Task details = In the discussion of contraceptive pills, what condition does one poster say Depo Provera is treating?

[Source extract — start]

What textbook it is?

Anyway, it is not about cervical cancer (there's no evidence of any increasing or decreasing of its risk and taking pills in non-high risk populations); it is hardly can be about breast cancer (if there is an additional risk of it because of pills, it appears to be rather small) and not at all about uterine or overian cancers (against which pills provide some degree of protection). If there's a question about "nature" and such stuff, then three months of freedom after 28 of suppression is not enough for the system to reload itself anyway. The hormones are deposited in body fat and eliminated very slowly (weeks/months)

It was a rather ancient method of treatment of so-called "female functional infertility" and irregular cycles (all tests are OK, but either no evidence of ovulation in three subsequent cycles, or cycles are irregular and all that was considered to be the reason for inability to concieve): patients were given a year of pills and then stop abruptly and "resume active attempts". The expected result, in otherwise healthy young patient would be increase of axis activity and multiple ovulations, or at least ovulation in every cycle for a while. It worked in many cases, so maybe some practitoners still use pills for this purpose. But if patient doesn't plan to get pregnant, then such tactics will only expose her to high and unnecessary risk of unwanted pregnancy.

P.S. i take low-dose pills for 20+ years with break only for baby, and never, ever was told to have a break. I don't have any additional risk factors, though.

Didn't the WHO, after reviewing all of the available literature, declare combination oral contraceptives a Group 1 carcinogen?

I think I remember reading something about that not long ago...

I am on Depo Provera for almost 3 years to treat my endometriosis and I LOVE not getting my periods. My only regret is that I didn't go on it sooner.

It does say in the pamphlet that I shouldn't be on it for more than 2 years unless recommended by a doctor but, I think that's because of the increased risk of osteoporosis.

OCNRN63, RN

Specializes in Oncology; medical specialty website.

[Source extract — finish]
[Provided material — start]

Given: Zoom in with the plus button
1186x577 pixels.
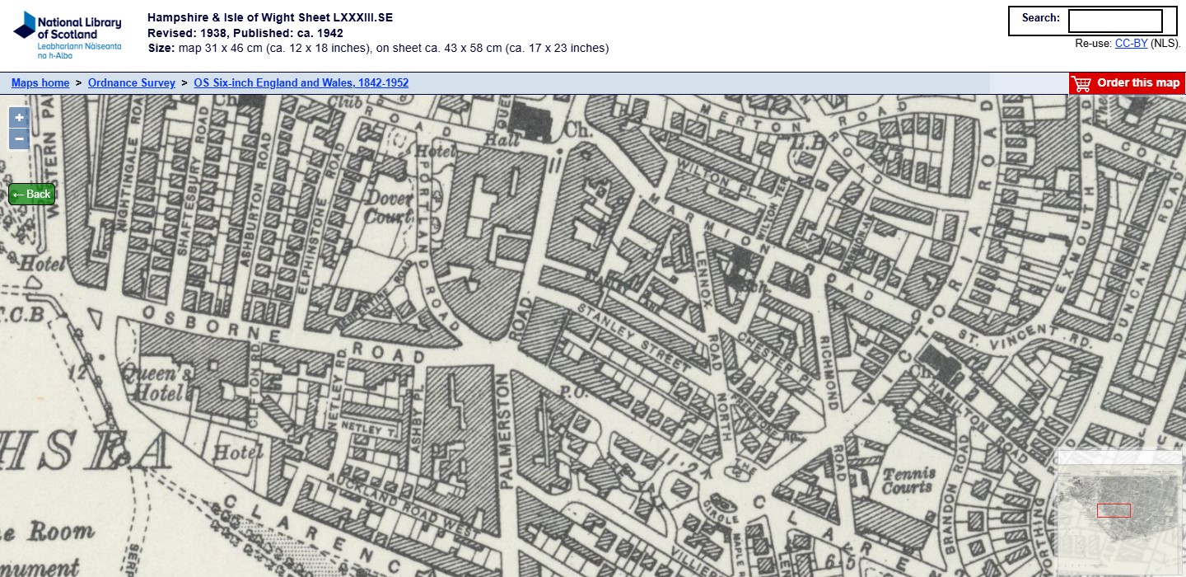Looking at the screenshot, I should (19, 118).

[Provided material — finish]
[Provided material — start]

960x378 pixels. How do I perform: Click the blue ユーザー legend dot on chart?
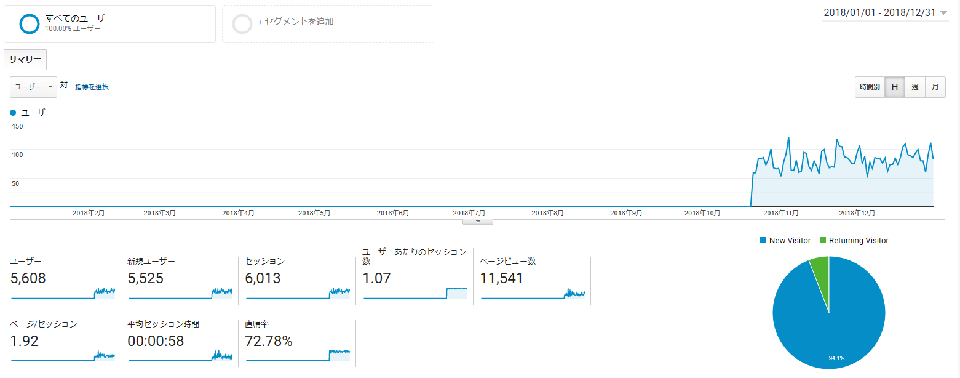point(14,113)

[Provided material — finish]

Exercise response = Endometriosis.